**Given records**
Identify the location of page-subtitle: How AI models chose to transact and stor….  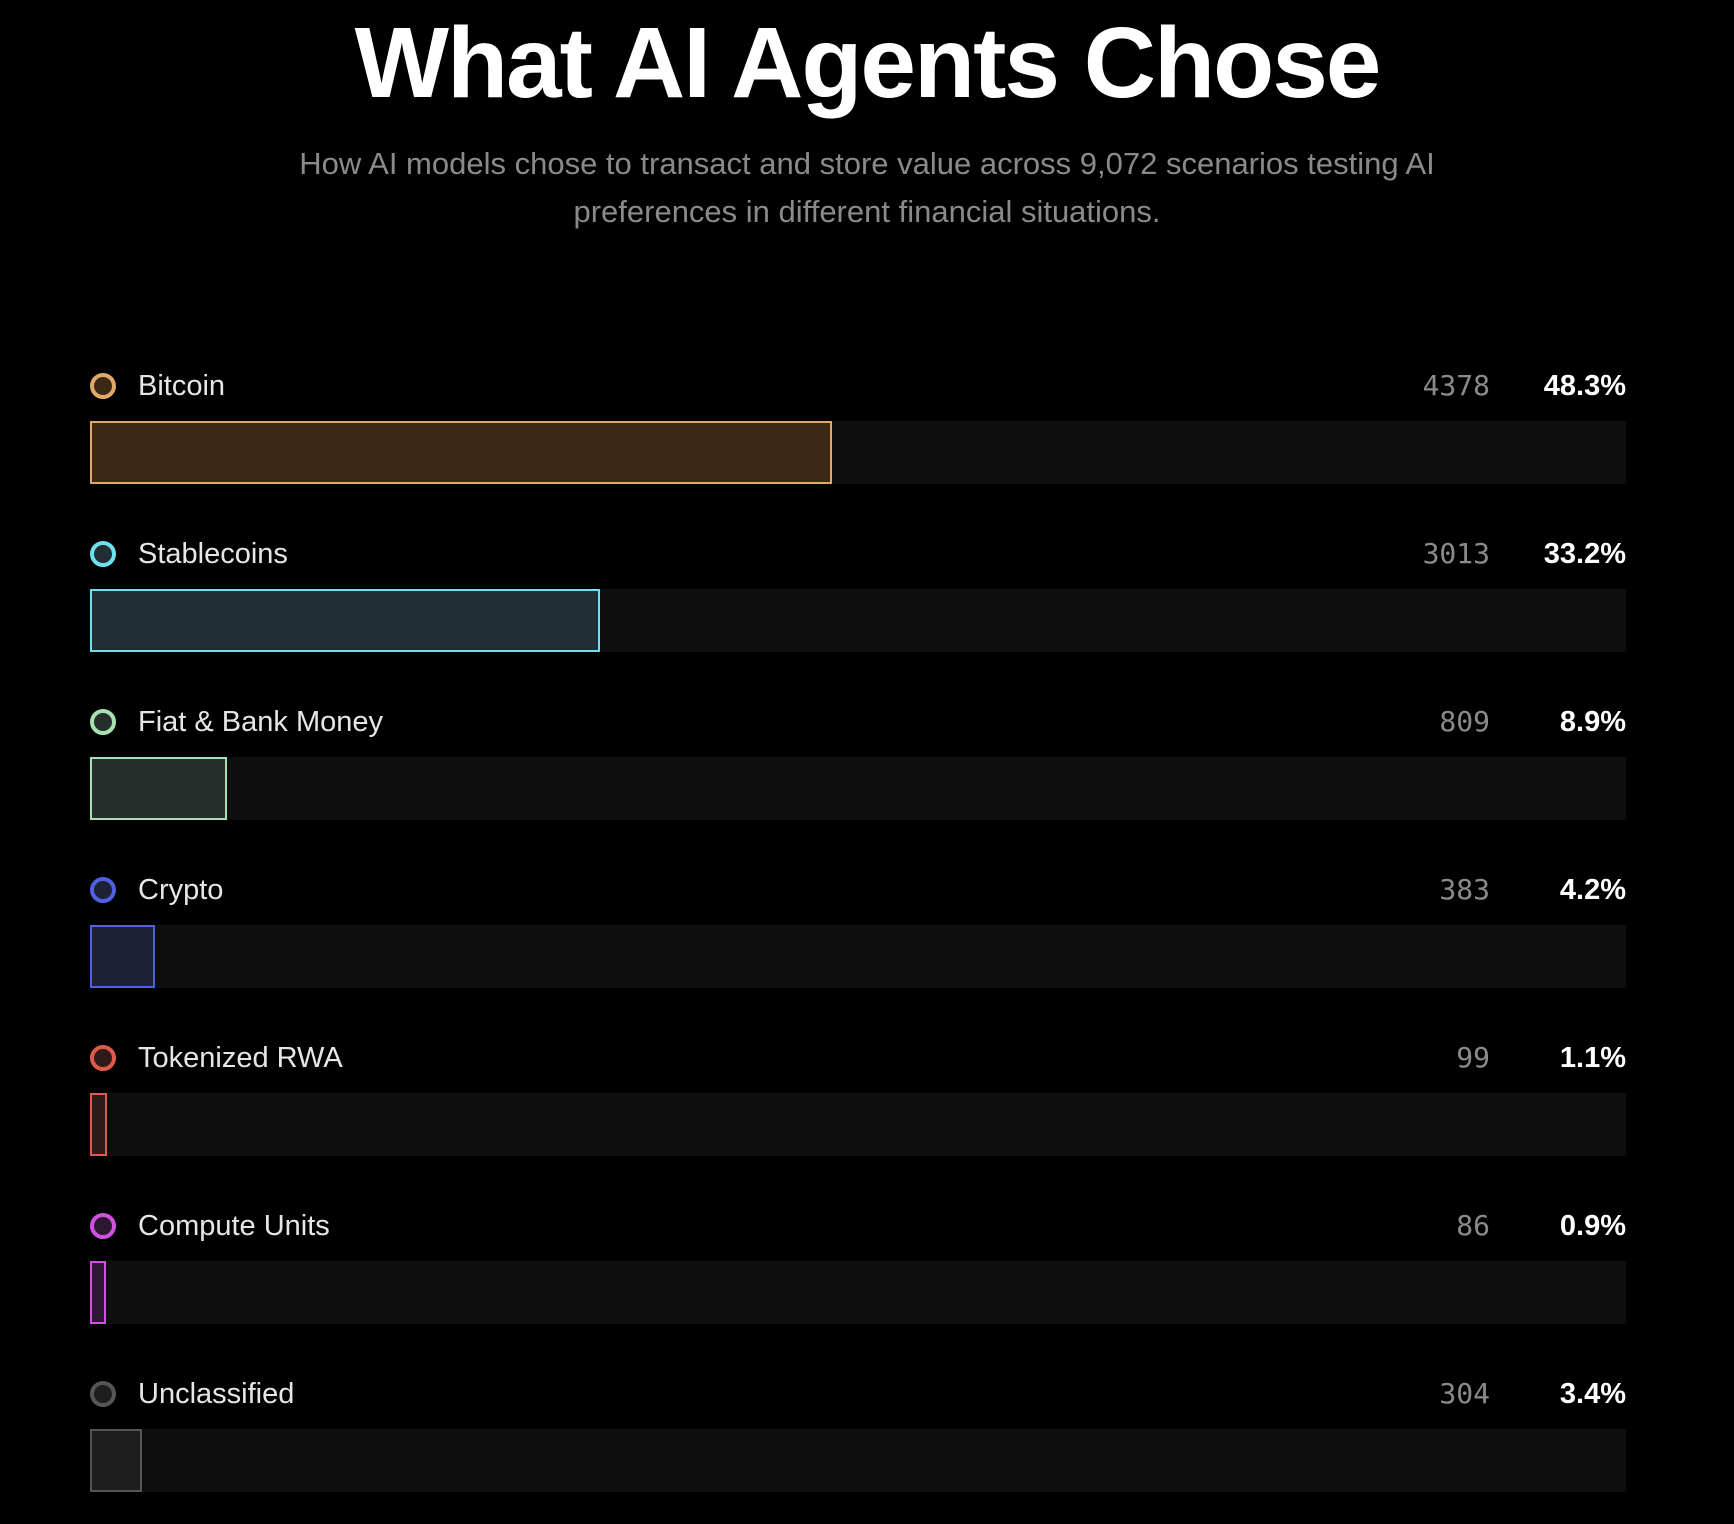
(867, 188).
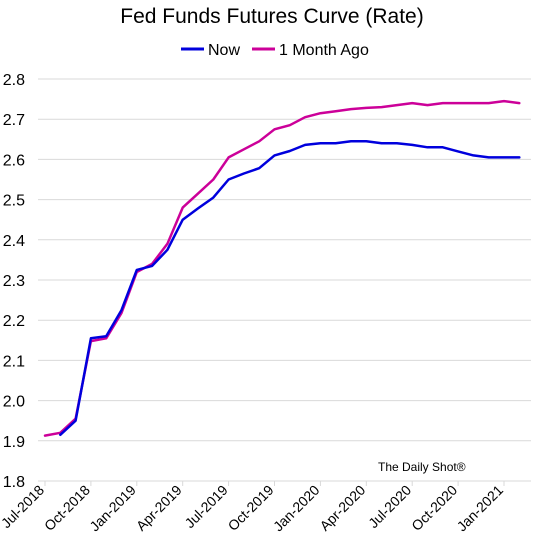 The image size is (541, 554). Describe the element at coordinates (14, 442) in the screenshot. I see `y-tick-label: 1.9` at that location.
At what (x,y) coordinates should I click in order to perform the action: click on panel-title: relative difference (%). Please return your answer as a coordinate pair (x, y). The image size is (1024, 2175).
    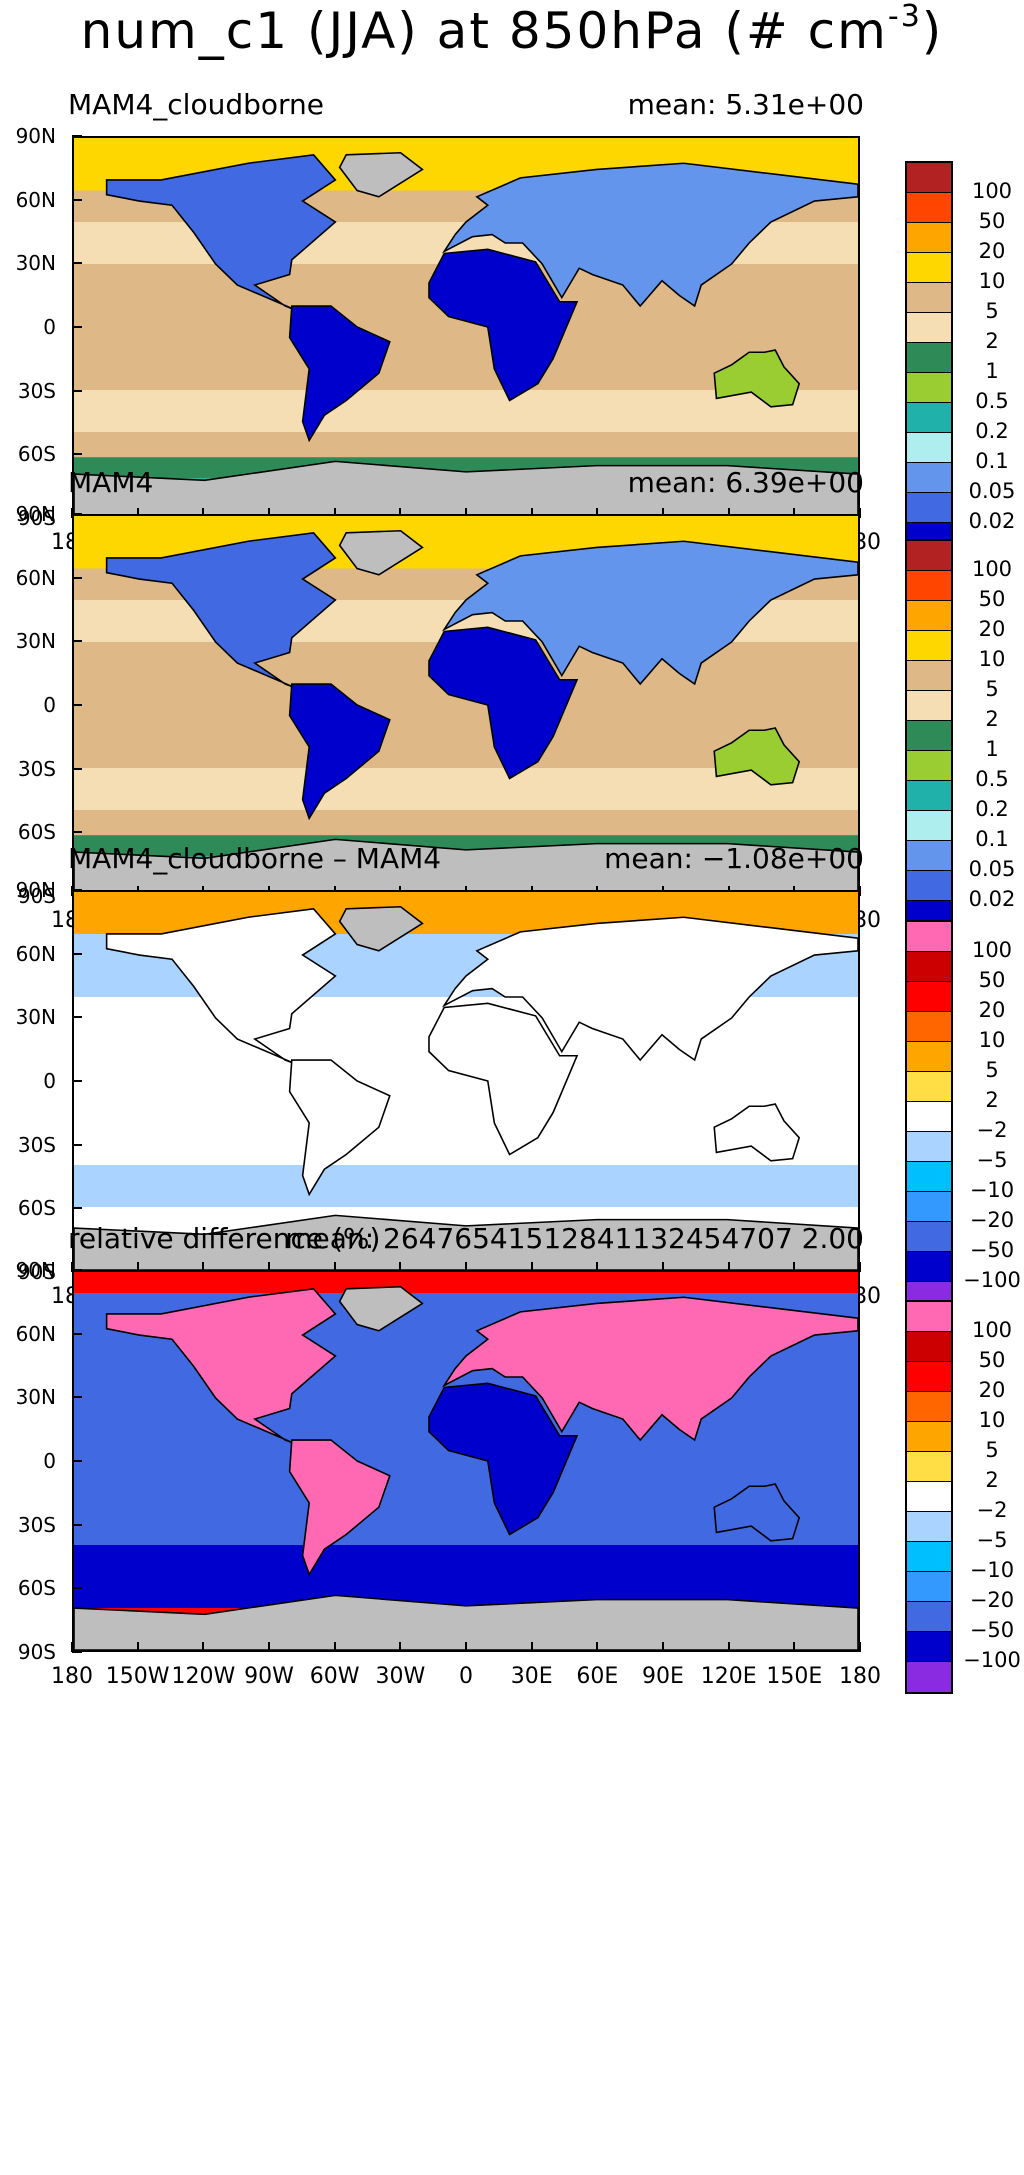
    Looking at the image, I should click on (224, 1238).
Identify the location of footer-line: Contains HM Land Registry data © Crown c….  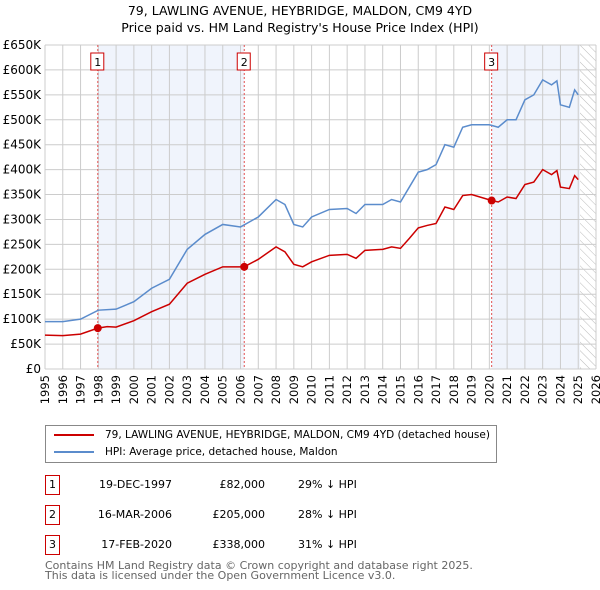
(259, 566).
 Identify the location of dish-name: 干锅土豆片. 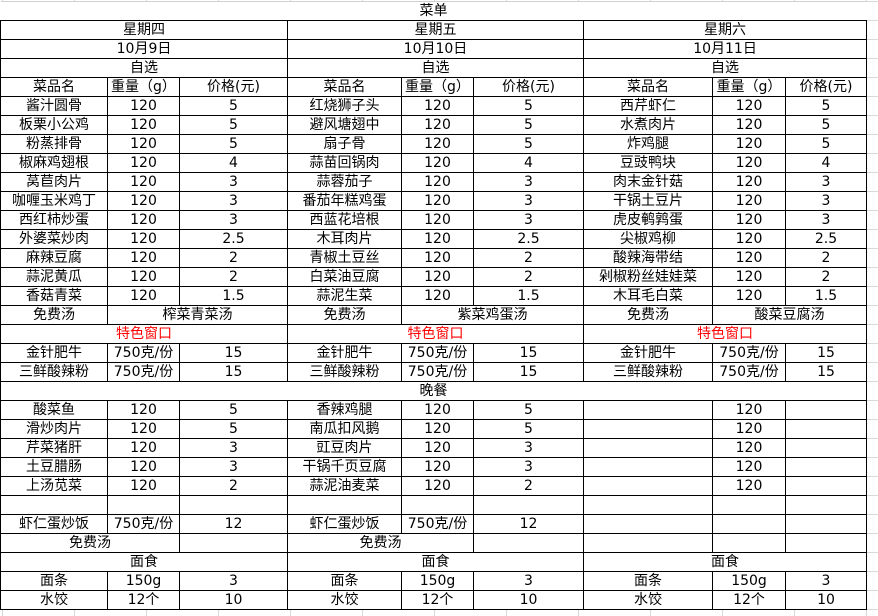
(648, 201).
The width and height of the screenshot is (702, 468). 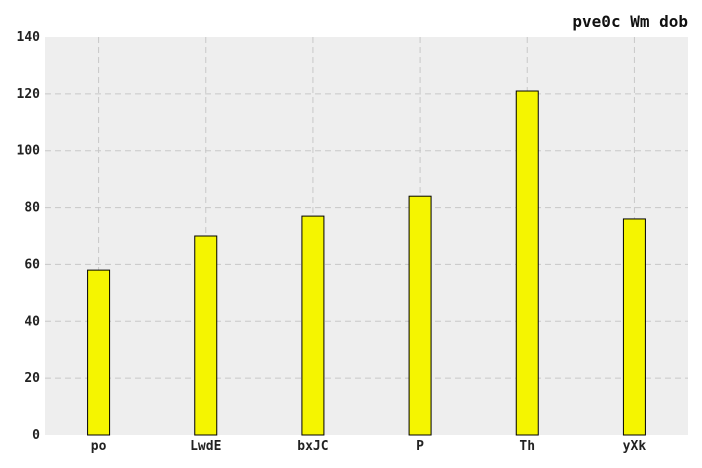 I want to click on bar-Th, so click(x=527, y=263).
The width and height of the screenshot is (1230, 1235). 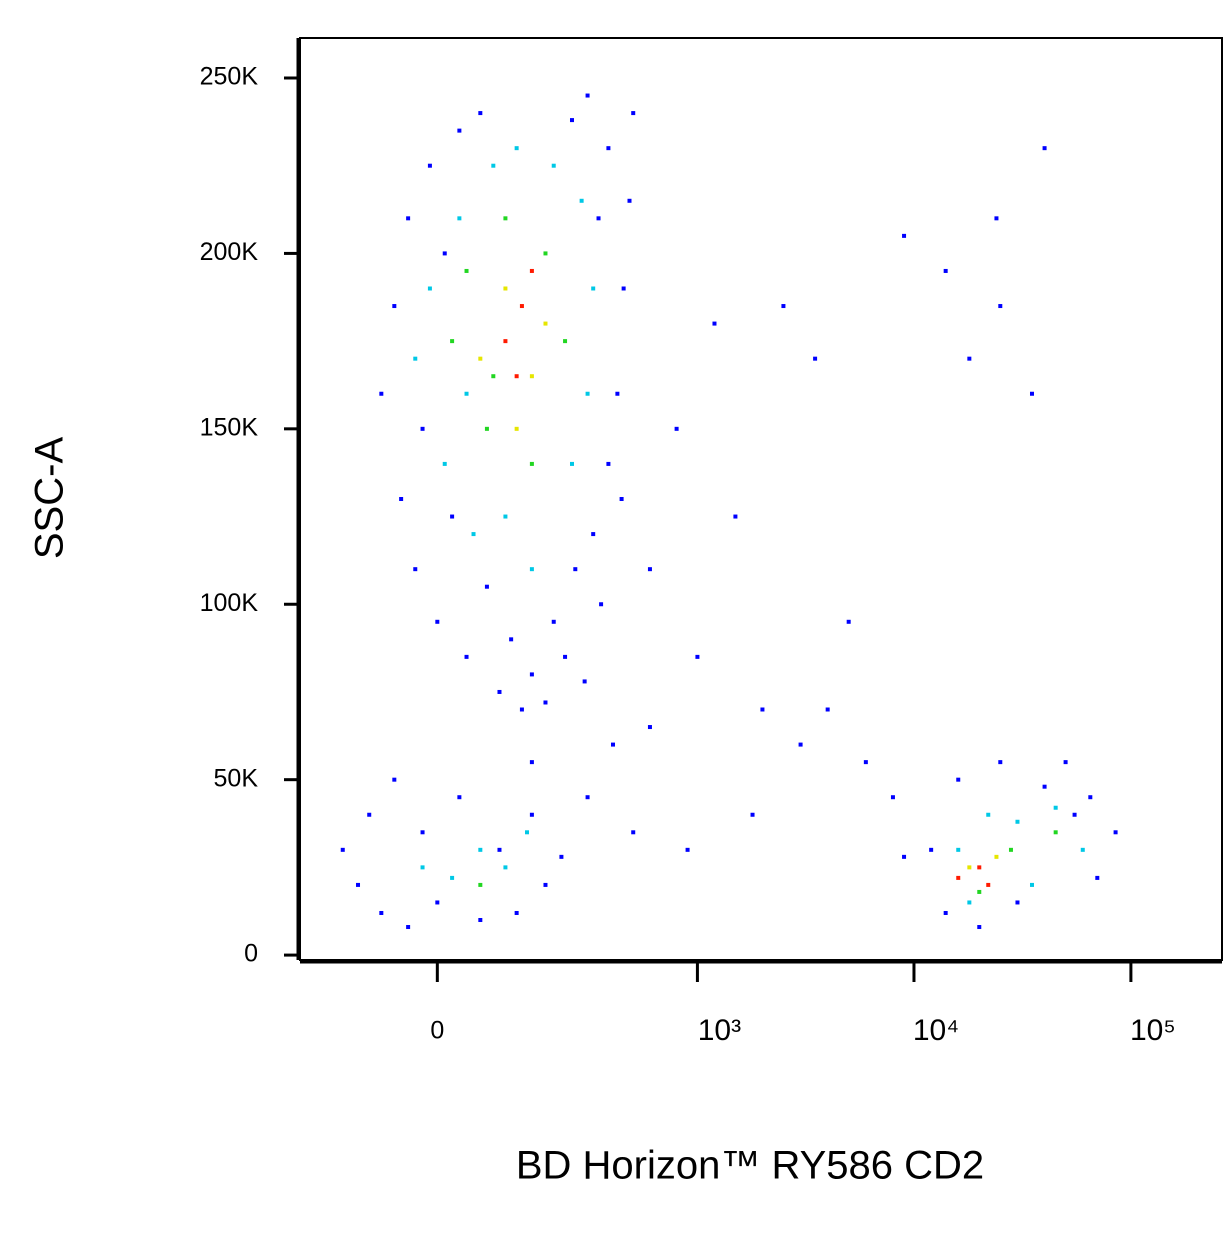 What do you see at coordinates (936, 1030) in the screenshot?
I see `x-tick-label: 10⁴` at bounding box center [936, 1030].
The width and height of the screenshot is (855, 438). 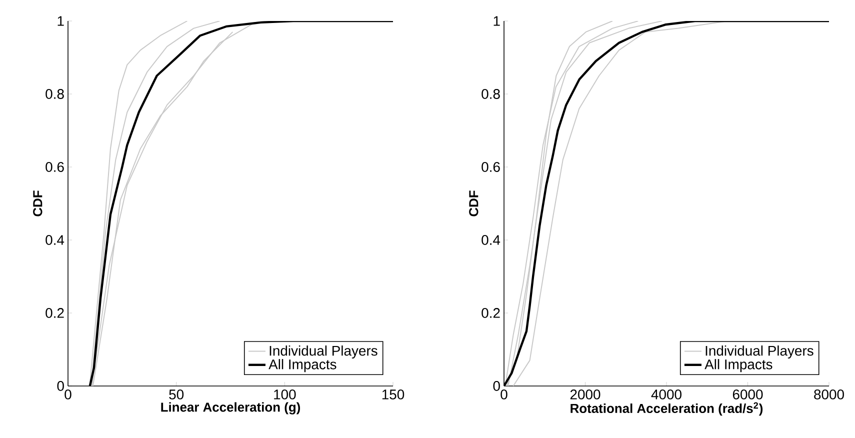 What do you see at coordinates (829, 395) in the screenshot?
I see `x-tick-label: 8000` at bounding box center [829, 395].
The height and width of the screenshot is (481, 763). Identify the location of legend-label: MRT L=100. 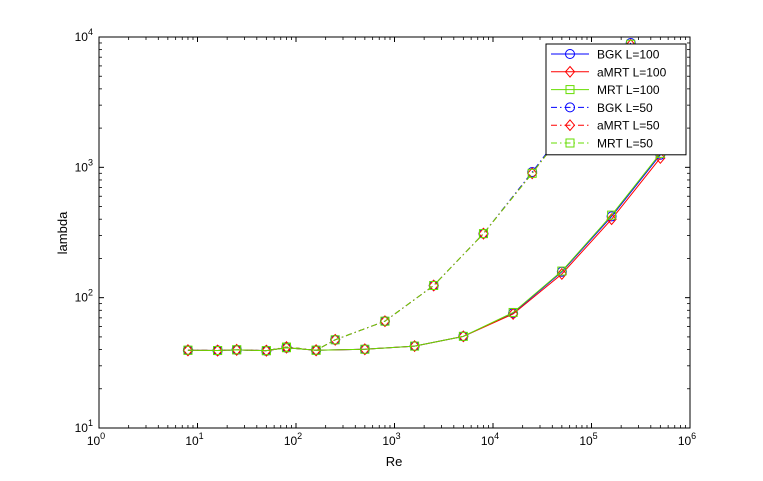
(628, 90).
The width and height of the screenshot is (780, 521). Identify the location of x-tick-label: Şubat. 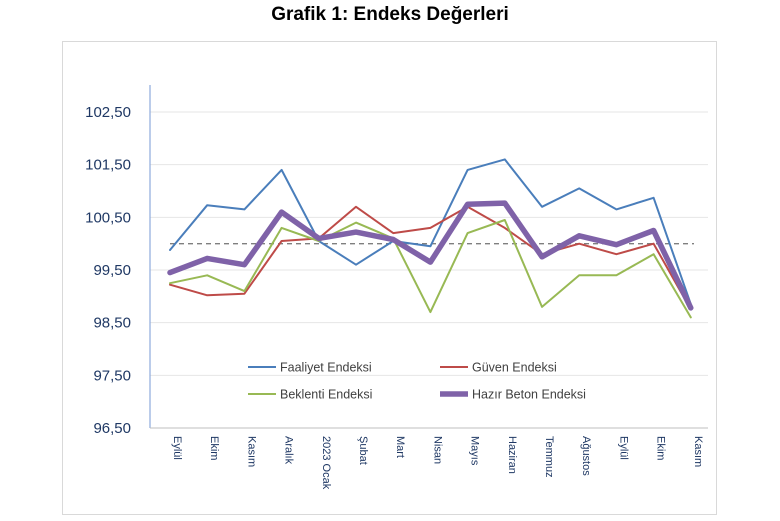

**Work to complete**
Can you write out, word for word, the rows from the line that contains "At what (x,y)" through the line that contains "(259, 566).", with both of those lines included? Leave the pictures out.

**Result below**
At what (x,y) coordinates should I click in order to perform the action: click on panel-title: relative difference (%). Please return your answer as a coordinate pair (x, y). The image size is (1024, 2175).
    Looking at the image, I should click on (224, 1238).
Identify the location of footer-line: Contains HM Land Registry data © Crown c….  
(259, 566).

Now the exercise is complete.